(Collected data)
+-------+

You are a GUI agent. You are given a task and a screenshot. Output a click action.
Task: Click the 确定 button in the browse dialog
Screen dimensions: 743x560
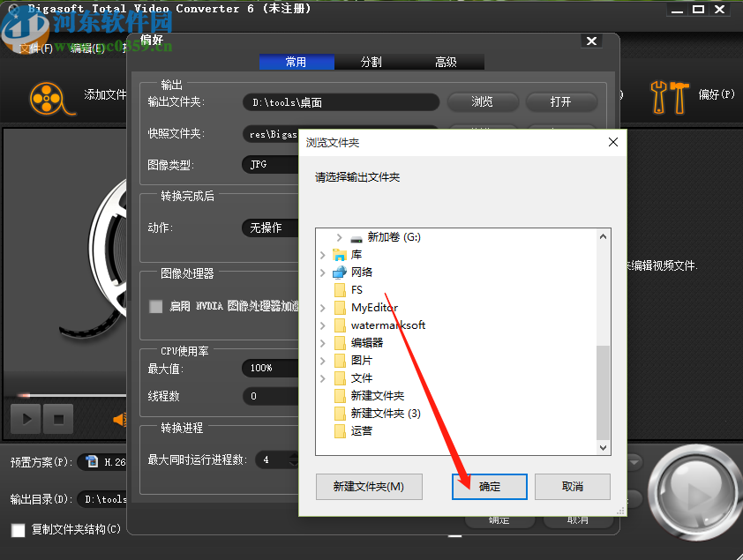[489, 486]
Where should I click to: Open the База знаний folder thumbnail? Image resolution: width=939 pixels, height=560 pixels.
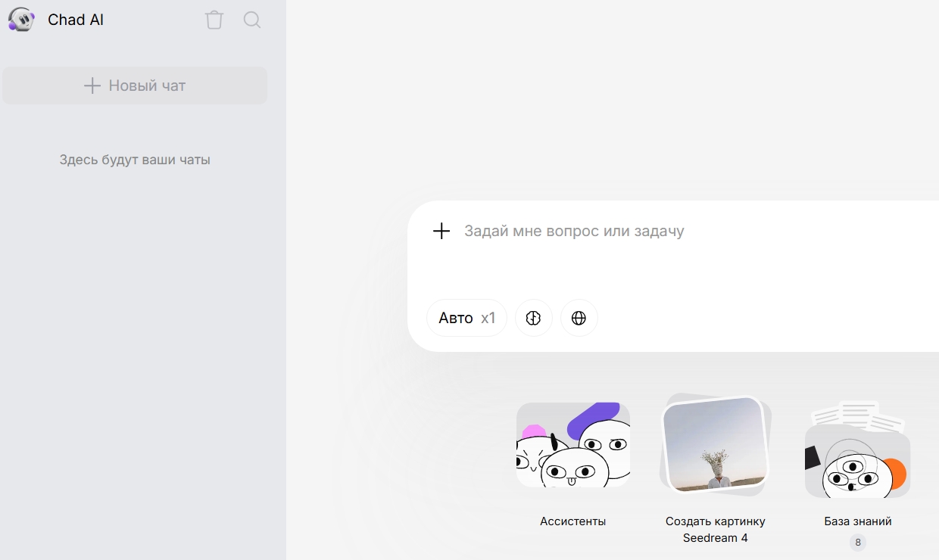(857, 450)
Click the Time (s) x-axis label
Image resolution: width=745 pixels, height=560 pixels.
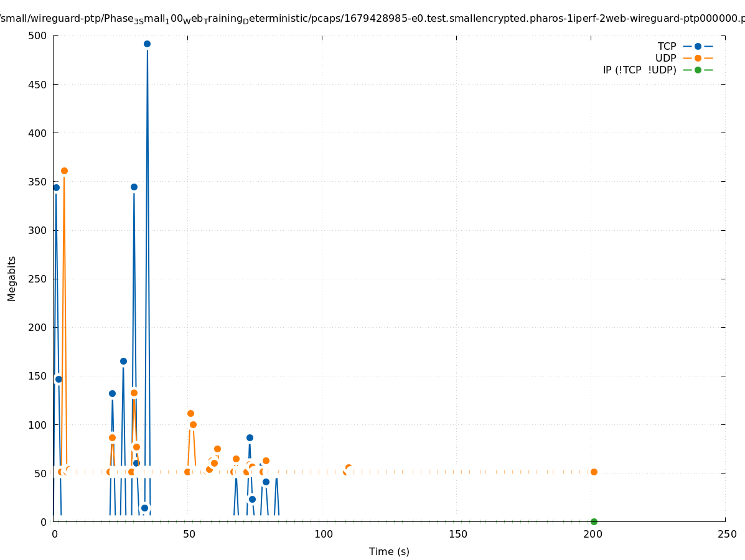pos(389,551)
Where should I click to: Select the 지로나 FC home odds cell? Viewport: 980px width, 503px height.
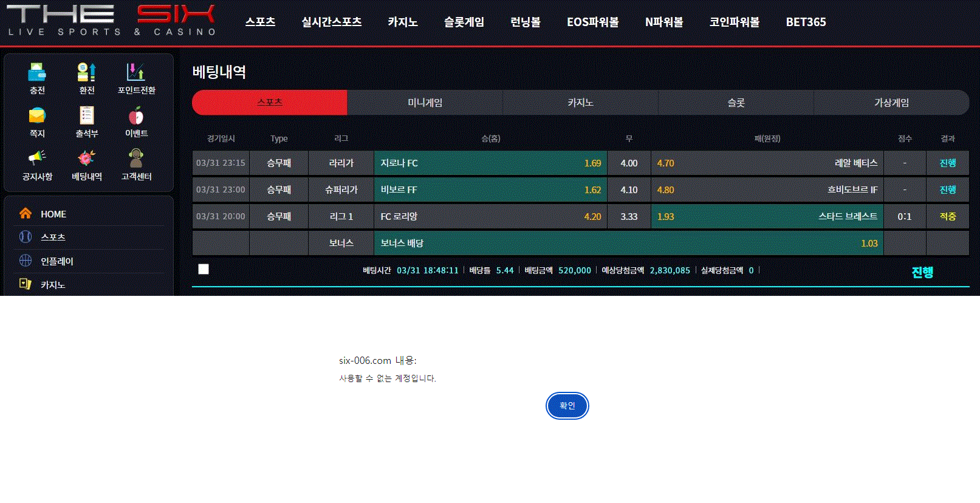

+-------+

(Problem details) Transcribe each of the records above precisely, with no pictures in the copy.

(Answer to the exercise)
You are a GUI agent. You are given a task and a screenshot. Output a click action.
Task: Click the 确定 button in the browse dialog
Screen dimensions: 743x560
[489, 486]
Where should I click to: Open the База знаний folder thumbnail? Image resolution: width=939 pixels, height=560 pixels.
(857, 450)
Click the Time (s) x-axis label
Image resolution: width=745 pixels, height=560 pixels.
pos(389,551)
Where should I click to: Select the 지로나 FC home odds cell? Viewport: 980px width, 503px height.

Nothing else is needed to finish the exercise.